Splinterweb Web Site Extraction and Mapping
This is a Perl program designed to extract a subset of a complete Web Site in a consistent fashion so all URL’s linking to original site are correctly mapped either internally to new Web site or externally to original Web Site. Splinterweb will analyze all URL’s in all files either specified directly or found recursively in a directory tree. URL’s can be either relative or absolute and are converted if necessary in each case. There are some special options to support the WebWisdom delivery system. Splinterweb produces a log, which includes information on missing links discovered in conversion process. This log can be accumulated over several runs and analysis of missing links etc. can be performed from combined runs. Splinterweb defines a "splinter" of the original Web Site and then can either produce in multiple runs or selectively update selected parts of the splinter. Splinterweb simply copies files unless they have .HTML or .HTM (any case) extension. In these cases, it reads file and converts any URL’s discovered. URL’s discovered in known tags are carefully converted with relative addressing if necessary. Other matched URL’s are converted using simple pattern match that misses a relative URL outside a TAG.
Command Line
splinterweb optionfile wisdomtemplate readmetemplate
- optionfile
contains options defining features of conversion
- wisdomtemplate
is a special file defining master template for a file to be produced allowing WebWisdom to map URL’s correctly. You can use default file of this name in distribution directory.
- readmetemplate
is a special file defining master template to be used to produced a header file describing the converted Web Site. You can use default file of this name in distribution directory.

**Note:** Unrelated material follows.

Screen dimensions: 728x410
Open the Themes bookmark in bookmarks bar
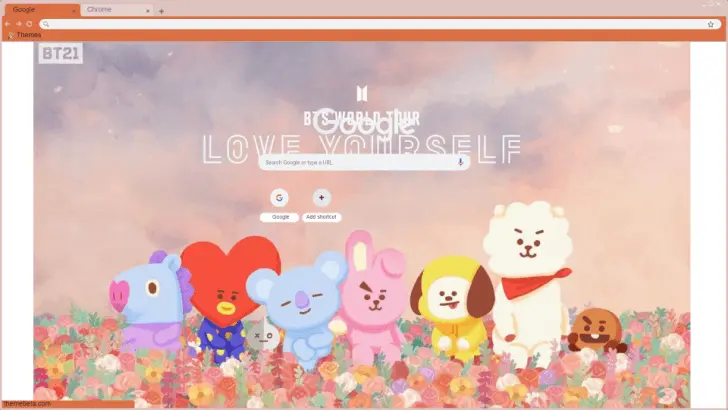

Distribution directory has a sample runsplinter shell file.
Note there are several critical files defined in optionfile – in particular the directory where log files are to written and the directory where new web image to be constructed
Optionfile
This defines a set of parameters which are input in simple
name:value syntax where allowed attribute names are given below. Any attributes can be continued with contd:morestuff syntax where morestuff is concatenated with previous value or CONTD:morestuff syntax which is concatenated with previous value with a newline separating them. After from this special CONTD attribute, case is ignored in attribute names. (M) Below implies that attribute is an array and can appear many times to specify separate array elements. Otherwise multiple entries overwrite each other and only last entry is kept. All options are read before any are processed.
- Convertfile (M):
A file in the splinter
- Convertdir (M):
The files found by recursive descent starting at this directory are to be placed in splinter
- Doconvertdir (M):
This directory should be converted on this run. Any such value can either be one of the values defined by a convertdir directive or a subdirectory of such a named directory. If no doconvertdir names are specified, ALL of the directories defined in convertdir entries are converted. If a single doconvertdir attribute with value no or none is specified, no directories are converted.
- Doconvertfile (M):
This file should be converted on this run. This file should either be named in a convertfile directive or contained in a convertdir directory or one of its sub-directories. Files specified in convertfile or doconvertfile are in addition to those found recursively with the convertdir/doconvertdir attribute. If no doconvertfile names are specified, ALL of the files defined in convertfile entries are converted. If a single doconvertfile attribute with value no or none is specified, no separate files are converted.
- Skip (M):
do not copy under any circumstances a file with this name
- Map (M):
oldstring, newstring maps oldstring into newstring in places where URL’s are possible. This is only necessary for mappings that are not implied by lists given in convertfile, convertdir. There is a special option oldstring, newstring, no which is only used in WebWisdom file generation.
- Newbasedir:
directory where we will start writing the converted copy of the splinter Web Site
- Copyover:
default is 1 which, implies that splinterweb copies a file even it already exists in output directory. If copyover is 0 splinterweb will ignore files that have already been copied. Note splinterweb does not remake existing directories. You must remove files that exist in target directories from an earlier run but are no longer needed. Splinterweb will create any needed directories.
- Oldbaseurlstem:
URL of effective root of original Web Site – this is typically the document root but need not be. One usually runs splinterweb from this directory. Using true document root ensures all relative addresses within original site are correctly interpreted. Note splinterweb converts all URL’s to same form whether they were originally absolute or relative.
- Newbaseurlstem:
URL to be used in new splinter web site to replace that given in oldbaseurlstem. It need not be a document root.
- Userelative:
if 1 use relative addresses where ever possible, if 0 use absolute addresses
- Selectionfile:
if nonnull, create a file of this name in base directory of new file system documenting conversions performed. This file uses readmetemplate specified in third argument in splinterweb calling sequence and attributes selectionname and selectiontext. See example readmetemplate for simple way that this file is specified
- Selectionname:
Header name of selection file describing splinter.
- Selectiontext:
Main text describing splinter. Note one "automatically" in a good readmetemplate gets a good listing of files and directories converted.
- Logfile:
this if non null must be logdirectory/filename where logdirectory must exist. Splinterweb creates several log files gotten by appending 1 2 .. 10 to basic logfile specified. It also writes a file logdirectory/filenamelabel which describes each of the log files. This logdirectory directory also holds a copy of input data, the WebWisdom mapping files defined by second command line argument, and the selection description file defined in selectionfile.
- summary (M):
previous log files specified directory and typical file name as in logfile, which are to be concatenated with results of this run for analysis of missing links etc.
Bugs and Features
We should remove second and third command line arguments and put as optionfile attributes
The algorithm used to identify URL's outside HTML tags can be improved. These are typically either arguments of JavaScript functions or just parts of text.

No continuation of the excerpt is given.